For a while, my hopes were raised when I saw the interest among the Inuit, particularly young people, in the Nunavut Quest and the Nunavik races. However, the prevalent attitude is that any dog will do as long as it can pull, and the faster the better. Since the pure ISD is definitely a freighter dog, and therefore on the slow side, crossbreeds are going to win. As we have seen happen in other races, the Inuit will deliberately introduce the faster Alaskan Husky and breed it with the ISD, until the time when they will dispense altogether with the ISD. 

Years ago, I knew mushers who were enthusiastic about the ISD and were going to enter long distance races, especially the tough ones where a freighter should have had the advantage. They lasted two seasons and I helped place their ISD teams when they switched to Alaskan Huskies. 

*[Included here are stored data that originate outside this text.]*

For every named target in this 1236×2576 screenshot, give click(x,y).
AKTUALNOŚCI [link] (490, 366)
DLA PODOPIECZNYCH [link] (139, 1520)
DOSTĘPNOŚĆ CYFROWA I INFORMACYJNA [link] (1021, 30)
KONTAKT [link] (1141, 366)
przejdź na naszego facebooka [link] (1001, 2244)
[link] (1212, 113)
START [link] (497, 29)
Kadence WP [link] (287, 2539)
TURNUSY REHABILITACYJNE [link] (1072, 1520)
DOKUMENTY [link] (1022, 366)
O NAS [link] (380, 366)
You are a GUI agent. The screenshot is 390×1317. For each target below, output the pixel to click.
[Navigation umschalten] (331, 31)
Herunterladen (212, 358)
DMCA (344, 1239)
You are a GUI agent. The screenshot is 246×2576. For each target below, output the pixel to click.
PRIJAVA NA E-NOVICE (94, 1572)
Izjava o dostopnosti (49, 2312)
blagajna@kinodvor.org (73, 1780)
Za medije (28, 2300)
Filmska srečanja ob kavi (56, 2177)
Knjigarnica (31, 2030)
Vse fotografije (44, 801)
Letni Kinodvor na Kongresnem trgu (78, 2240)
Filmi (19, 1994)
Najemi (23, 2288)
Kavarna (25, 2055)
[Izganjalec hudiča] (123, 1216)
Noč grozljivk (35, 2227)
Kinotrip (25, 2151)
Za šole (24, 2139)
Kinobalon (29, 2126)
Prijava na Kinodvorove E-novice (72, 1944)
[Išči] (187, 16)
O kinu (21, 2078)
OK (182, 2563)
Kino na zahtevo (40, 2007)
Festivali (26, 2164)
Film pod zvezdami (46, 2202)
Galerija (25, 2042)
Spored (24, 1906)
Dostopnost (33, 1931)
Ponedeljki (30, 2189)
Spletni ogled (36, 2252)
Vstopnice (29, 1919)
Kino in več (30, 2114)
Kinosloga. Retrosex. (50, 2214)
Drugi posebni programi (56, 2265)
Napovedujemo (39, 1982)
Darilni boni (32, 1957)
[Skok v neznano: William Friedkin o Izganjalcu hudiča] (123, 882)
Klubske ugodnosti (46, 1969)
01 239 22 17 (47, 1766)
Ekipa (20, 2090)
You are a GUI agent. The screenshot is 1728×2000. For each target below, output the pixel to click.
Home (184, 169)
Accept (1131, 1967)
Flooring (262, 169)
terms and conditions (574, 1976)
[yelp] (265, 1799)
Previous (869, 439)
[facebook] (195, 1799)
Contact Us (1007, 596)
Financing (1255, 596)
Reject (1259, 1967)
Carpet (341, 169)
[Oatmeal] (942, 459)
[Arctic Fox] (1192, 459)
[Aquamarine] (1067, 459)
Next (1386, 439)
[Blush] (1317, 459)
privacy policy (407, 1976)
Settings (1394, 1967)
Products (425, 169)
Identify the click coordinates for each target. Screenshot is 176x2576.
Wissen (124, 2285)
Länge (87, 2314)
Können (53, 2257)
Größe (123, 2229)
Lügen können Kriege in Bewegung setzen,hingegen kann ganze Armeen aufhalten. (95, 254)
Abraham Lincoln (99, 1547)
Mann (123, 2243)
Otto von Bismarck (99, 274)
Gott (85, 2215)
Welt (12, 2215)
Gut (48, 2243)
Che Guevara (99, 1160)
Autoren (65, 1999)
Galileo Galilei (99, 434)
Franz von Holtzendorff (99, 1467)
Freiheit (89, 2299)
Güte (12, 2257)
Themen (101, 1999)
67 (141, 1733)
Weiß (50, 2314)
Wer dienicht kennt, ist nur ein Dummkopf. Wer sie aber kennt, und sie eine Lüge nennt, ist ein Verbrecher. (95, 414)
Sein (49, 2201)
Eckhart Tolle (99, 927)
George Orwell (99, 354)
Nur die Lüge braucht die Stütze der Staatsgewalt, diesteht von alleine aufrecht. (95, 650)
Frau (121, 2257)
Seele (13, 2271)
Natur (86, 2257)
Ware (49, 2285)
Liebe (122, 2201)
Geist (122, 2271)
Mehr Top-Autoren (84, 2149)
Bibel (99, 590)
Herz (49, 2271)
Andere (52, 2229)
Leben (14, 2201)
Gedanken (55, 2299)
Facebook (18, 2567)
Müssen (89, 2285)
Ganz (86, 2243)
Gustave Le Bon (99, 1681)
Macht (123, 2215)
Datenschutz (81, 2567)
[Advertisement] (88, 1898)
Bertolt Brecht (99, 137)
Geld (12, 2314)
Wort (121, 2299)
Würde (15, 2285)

The older Inuit who are still keeping a team are not fussy about the breeding habits of their dogs. If all their dogs are pure, they are happy. If a stray breeds a female and the offspring are good workers, they are just as happy. 

Nunavut may have adopted the qimmiq as a symbol and proudly call it the Canadian Inuit Dog. But for most Inuit a qimmiq is merely a "husky" - a sled dog, any dog. The future of the breed in the North rests in the hands of a very few dedicated Inuit, like the one who is an ISDI member, and other northerners - people who leave the North when their careers take them elsewhere. 

In the non-arctic regions of North America there is a great interest in recreational mushing and other activities with sled dogs. There is a potential market for the ISD providing we promote the ISD more aggressively. In other countries with ISDI members, the numbers are small and they face the same problems as the southern regions of North America. Only Greenland has a large enough reservoir of pure ISDs, since the government has put rules and regulations in place to prevent the importation of other breeds above the 60th parallel. It also encourages the Inuit to live a more traditional lifestyle.

One other area of importance is to expand our scientific knowledge of the breed. We have already made a start through DNA research, but without significant funds and the reliance on the unpaid services of enthusiastic experts, this endeavor is likely to be slow in yielding results.

What is the true role of the Inuit Sled Dog International in all this? The mission statement of the Inuit Sled Dog International reads: "The ISDI has for its goal the preservation of this ancient arctic breed in its purest form as a working dog." Preservation here does not mean the same as preserving specimens in a jar of formaldehyde. It means preserving the breed through expansion and development. This brings me back to the belief that we cannot preserve without a concerted breeding program. Either we try to fulfill this mission statement or we change it to meet the reality. In my heart I pray that we can change the reality to meet the mission statement.